The retrospective case-control study was designed to examine the expression of SARS-CoV-2 nucleocapsid protein and ACE2 in the lacrimal gland tissues of a 35-year-old Japanese woman with COVID-19 who had lacrimal gland enlargements for 6 months with chronic bilateral dacryoadenitis (case), and a 43-year-old Japanese woman without COVID-19 but with idiopathic chronic bilateral dacryoadenitis (control). The main outcomes and measures were: Histopathology and immunohistochemistry with anti–SARS-CoV-2 nucleocapsid protein and ACE2 in the lacrimal glands.
Researchers found that the histopathologic findings for the patient with COVID-19 had marked inflammatory cell infiltration, lymphoid follicles, and germinal center formation in the lacrimal gland.
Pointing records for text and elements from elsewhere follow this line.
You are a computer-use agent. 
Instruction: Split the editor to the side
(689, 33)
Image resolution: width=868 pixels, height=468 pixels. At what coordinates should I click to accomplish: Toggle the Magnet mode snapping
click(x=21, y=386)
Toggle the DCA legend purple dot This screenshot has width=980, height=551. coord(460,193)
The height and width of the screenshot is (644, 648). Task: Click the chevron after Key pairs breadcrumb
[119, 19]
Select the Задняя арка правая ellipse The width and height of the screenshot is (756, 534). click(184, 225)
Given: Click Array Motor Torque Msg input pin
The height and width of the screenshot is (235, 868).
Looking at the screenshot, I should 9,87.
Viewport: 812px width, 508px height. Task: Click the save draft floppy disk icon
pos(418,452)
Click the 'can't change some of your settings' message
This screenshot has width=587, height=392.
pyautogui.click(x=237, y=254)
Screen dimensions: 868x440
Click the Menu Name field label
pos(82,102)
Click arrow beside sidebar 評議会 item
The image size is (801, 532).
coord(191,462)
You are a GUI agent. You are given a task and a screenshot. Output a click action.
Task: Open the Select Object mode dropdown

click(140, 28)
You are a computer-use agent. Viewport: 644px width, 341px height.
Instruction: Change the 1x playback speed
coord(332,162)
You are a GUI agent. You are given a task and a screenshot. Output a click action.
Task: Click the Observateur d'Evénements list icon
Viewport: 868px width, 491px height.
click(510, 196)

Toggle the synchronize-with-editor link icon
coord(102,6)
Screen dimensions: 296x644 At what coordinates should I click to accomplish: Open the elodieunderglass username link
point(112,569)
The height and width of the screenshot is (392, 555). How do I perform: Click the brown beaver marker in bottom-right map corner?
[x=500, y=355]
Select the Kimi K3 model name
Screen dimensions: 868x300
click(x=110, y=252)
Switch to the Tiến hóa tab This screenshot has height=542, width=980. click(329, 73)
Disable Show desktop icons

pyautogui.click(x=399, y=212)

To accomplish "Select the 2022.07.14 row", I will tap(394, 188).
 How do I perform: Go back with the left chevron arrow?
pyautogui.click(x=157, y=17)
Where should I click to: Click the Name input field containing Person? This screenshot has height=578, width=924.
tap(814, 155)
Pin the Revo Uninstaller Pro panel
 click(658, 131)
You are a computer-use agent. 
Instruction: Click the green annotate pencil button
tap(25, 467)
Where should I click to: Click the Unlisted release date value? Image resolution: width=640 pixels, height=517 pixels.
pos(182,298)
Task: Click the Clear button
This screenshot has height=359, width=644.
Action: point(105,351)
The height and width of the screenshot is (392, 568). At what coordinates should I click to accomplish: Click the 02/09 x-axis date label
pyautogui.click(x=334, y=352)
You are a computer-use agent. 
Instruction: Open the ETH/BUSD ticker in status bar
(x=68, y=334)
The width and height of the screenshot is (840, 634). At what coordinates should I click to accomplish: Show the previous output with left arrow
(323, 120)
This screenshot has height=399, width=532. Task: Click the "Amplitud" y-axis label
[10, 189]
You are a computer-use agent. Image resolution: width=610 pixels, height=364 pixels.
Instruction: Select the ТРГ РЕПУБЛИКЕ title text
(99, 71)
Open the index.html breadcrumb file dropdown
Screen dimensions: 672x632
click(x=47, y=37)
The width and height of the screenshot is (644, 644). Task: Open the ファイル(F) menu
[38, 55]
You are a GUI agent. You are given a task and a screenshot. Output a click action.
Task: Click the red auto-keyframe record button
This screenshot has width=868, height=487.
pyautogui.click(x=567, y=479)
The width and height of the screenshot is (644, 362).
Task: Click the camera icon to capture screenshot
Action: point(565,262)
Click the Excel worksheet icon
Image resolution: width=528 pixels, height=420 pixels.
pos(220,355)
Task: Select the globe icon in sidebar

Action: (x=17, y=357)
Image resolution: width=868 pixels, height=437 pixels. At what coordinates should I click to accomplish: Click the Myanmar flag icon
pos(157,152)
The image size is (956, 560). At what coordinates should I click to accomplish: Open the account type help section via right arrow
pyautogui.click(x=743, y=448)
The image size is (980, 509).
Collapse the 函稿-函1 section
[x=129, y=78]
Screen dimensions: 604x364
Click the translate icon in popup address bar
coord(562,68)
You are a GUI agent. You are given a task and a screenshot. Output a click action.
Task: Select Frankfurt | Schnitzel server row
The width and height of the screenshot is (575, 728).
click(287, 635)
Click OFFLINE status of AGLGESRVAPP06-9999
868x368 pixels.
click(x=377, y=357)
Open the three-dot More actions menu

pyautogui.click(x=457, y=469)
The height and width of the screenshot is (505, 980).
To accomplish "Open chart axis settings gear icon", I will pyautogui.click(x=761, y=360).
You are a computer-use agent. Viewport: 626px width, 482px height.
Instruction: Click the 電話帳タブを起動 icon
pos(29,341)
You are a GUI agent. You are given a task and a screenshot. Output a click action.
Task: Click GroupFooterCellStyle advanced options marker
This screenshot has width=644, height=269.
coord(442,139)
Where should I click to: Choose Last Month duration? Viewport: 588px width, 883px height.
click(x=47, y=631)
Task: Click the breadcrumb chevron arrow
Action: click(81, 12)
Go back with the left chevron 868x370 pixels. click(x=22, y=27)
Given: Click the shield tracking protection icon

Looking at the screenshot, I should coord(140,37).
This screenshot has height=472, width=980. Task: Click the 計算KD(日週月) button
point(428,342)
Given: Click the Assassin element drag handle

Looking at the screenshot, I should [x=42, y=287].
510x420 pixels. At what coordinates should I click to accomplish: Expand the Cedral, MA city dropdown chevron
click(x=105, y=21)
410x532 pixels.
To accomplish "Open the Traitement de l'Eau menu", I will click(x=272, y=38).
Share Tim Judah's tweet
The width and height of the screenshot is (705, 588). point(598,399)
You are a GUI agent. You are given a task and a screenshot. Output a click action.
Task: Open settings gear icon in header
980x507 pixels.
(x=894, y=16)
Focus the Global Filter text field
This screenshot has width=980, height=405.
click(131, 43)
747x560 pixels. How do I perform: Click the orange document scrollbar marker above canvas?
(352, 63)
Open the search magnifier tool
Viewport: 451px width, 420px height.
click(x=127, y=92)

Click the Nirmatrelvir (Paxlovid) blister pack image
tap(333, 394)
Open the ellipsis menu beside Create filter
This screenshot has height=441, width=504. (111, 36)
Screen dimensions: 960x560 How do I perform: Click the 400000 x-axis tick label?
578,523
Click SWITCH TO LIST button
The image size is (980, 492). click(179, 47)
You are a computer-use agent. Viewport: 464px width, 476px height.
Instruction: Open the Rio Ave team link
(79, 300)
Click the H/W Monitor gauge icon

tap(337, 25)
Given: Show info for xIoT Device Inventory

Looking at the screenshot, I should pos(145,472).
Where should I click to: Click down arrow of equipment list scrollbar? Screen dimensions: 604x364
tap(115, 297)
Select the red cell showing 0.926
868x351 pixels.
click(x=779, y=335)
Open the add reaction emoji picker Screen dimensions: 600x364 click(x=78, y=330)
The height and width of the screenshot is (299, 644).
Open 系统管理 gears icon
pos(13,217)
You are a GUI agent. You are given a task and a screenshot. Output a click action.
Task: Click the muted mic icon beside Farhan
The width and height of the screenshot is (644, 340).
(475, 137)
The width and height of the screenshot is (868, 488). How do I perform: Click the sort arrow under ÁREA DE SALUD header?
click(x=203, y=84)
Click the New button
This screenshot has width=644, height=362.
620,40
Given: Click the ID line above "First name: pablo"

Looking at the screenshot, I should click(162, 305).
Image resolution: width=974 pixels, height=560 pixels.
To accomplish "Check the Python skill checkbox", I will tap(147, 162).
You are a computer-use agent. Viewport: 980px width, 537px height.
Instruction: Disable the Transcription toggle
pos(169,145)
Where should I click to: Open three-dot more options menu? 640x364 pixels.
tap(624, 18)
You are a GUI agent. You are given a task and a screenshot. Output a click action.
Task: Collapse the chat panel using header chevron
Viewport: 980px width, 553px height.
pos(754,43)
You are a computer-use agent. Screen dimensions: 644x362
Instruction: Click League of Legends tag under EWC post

“The inflammation was mainly made up of lymphocytes and plasma cells with several polymorphonuclear leukocytes, where the lacrimal glands were atrophic. Of note, a number of lacrimal gland ducts markedly contained eosinophilic materials in the lumens, which indicated glandular damage. Immunoreactivity for SARS-CoV-2 nucleocapsid protein was noted in the inflammatory cells around the lacrimal gland ductal epithelia,” the investigators report. They also found strong ACE2 expression in the lacrimal gland.
In the patient who did not have COVID-19, her lacrimal gland had marked inflammation but no eosinophilic material deposits in the ductal lumens. “SARS-CoV-2 nucleocapsid protein immunoreactivity was not observed, whereas ACE2 was expressed in the lacrimal glands,” according to the study.
The study’s main limitation was that analysis by transmission electron microscopy and cryoelectron microscopy was unavailable.
Kase S, Ishida S. COVID-19-related chronic bilateral dacryoadenitis: a clinicopathological study. JAMA Ophthalmol. Published online February 17, 2022. doi:10.1001/jamaophthalmol.2021.6364.